▶ PAGE TEXT:
TODO chuck in some details here. probably defined via user config and/or profile, although what’s it define? atoms/restrictions? itermatch might be useful for a true set.

build/setup operation¶

(need a good name for this; dpkg/rpm/binpkg/ebuild’s ‘prepping’ for livefs merge should all fall under this, with varying use of the hooks)

.build(): do everything, calling all steps as needed
.setup(): whatever tmp dirs required, create ‘em.
.req_files(): (fetchables, although not necessarily with url (restrict=”fetch”…)
.unpack(): guess.
.configure(): unused till ebuild format version two (ya know, that overhaul we’ve been kicking around? :)
.compile(): guess.
.test(): guess.
.install(): install to tmp location. may not be used dependent on the format.
.finalize(): good to go. generate (jit?) contents/metadata attributes, or returns a finalized instance should generate a immutable package instance.

repo change operation¶

base class.

.package: package instance of what the action is centering around.
.start(): notify repo we’re starting (locking mainly, although prerm/preinst hook also)
.finish(): notify repo we’re done.
.run(): high level, calls whatever funcs needed. individual methods are mainly for ui, this is if you don’t display “doing install now… done… doing remove now… done” stuff.

remove operation¶

derivative of repo change operation.

.remove(): guess.

▶ RAW DATA:
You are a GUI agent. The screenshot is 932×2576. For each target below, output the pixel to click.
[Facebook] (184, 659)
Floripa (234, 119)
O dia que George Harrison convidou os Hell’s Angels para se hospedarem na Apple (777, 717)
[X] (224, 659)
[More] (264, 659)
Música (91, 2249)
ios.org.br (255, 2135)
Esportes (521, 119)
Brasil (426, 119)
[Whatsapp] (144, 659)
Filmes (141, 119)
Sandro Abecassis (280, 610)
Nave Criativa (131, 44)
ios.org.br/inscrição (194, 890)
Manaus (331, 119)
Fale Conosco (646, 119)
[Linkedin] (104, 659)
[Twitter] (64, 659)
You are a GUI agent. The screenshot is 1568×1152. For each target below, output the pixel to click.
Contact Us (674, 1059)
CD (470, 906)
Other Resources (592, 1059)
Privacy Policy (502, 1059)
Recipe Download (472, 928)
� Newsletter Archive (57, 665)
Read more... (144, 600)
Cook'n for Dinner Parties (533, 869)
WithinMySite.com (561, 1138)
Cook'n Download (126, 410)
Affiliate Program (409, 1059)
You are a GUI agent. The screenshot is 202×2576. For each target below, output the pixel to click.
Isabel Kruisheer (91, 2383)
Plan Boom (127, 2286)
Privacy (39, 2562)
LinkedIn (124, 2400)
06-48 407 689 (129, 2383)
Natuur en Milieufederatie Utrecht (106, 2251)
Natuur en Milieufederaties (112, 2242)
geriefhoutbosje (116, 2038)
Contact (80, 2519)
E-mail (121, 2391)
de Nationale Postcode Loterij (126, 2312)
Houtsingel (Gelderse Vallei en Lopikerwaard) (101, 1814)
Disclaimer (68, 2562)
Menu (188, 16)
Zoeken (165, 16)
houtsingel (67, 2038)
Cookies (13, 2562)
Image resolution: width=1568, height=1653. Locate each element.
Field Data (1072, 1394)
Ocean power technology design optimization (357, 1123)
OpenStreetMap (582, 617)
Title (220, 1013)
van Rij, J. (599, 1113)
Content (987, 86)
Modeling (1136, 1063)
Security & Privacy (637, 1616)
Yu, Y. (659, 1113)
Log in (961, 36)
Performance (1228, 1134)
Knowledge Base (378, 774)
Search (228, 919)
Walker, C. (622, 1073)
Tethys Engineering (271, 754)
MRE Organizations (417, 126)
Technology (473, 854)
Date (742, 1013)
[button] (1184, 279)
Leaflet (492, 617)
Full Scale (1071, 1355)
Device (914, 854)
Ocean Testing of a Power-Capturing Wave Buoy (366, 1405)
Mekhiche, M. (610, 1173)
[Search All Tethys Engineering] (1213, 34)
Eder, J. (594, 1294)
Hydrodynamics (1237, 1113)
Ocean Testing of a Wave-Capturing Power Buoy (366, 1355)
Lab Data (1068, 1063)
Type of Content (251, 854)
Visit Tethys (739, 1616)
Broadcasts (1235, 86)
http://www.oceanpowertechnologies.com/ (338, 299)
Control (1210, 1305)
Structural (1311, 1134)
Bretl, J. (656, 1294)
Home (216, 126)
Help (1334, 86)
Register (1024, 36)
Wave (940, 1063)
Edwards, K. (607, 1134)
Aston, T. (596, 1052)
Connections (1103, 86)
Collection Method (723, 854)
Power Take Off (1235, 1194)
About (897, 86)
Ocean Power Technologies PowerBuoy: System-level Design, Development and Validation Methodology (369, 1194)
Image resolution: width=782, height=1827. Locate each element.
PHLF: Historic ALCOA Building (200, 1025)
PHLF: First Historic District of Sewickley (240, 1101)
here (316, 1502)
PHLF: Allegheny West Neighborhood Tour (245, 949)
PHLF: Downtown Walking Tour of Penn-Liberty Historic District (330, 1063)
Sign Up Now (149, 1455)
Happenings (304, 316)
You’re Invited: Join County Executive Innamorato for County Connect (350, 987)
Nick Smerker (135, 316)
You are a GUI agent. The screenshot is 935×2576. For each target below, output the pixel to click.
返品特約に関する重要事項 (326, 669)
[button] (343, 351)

▶ TASKS TO PERFORM:
- a) Write out the package operations notes starting at "repo change operation¶" and ending at "repo we’re done.".
- b) Extend the package operations notes past their last line.
The lines here are separate material, apart from the package operations notes.

▶ RESPONSES IN ORDER:
- a)
repo change operation¶

base class.

.package: package instance of what the action is centering around.
.start(): notify repo we’re starting (locking mainly, although prerm/preinst hook also)
.finish(): notify repo we’re done.

- b)
.package: package instance of what’s being yanked.

install operation¶

derivative of repo change operation

.package: what’s being installed.
.install(): install it baby.

merge operation¶

derivative of repo remove and install (so it has .remove and .install, which must be called in .install and .remove order)

.replacing: package instance of what’s being replaced.
.package: what’s being installed

fetchables¶

basically a dict of stuff jammed together, just via attribute access (think c struct equiv)

.filename
.url: tuple/list of url’s.
.chksums: dict of chksum:val

fetcher¶

hey hey. take a guess.

worth noting, if fetchable lacks .chksums["size"], it’ll wipe any existing file. if size exists, and existing file is bigger, wipe file, and start anew, otherwise resume. mirror expansion occurs here, also.

.fetch(fetchable, verifier=None) # if verifier handed in, does verification.

verifier¶

note this is basically lifted conceptually from mirror_dist. if wondering about the need/use of it, look at that source.

verify(): handed a fetchable, either False or True

repository¶

this should be format agnostic, and hide any remote bits of it. this is general info for using it, not designing a repository class

.mergable(): true/false. pass a pkg to it, and it reports whether it can merge that or not.
.livefs: boolean, indicative of whether or not it’s a livefs target- this is useful for resolver, shop it to other repos, binpkg fex prior to shopping it to the vdb for merging to the fs. Or merge to livefs, then binpkg it while continuing further building dependent on that package (ui app’s choice really).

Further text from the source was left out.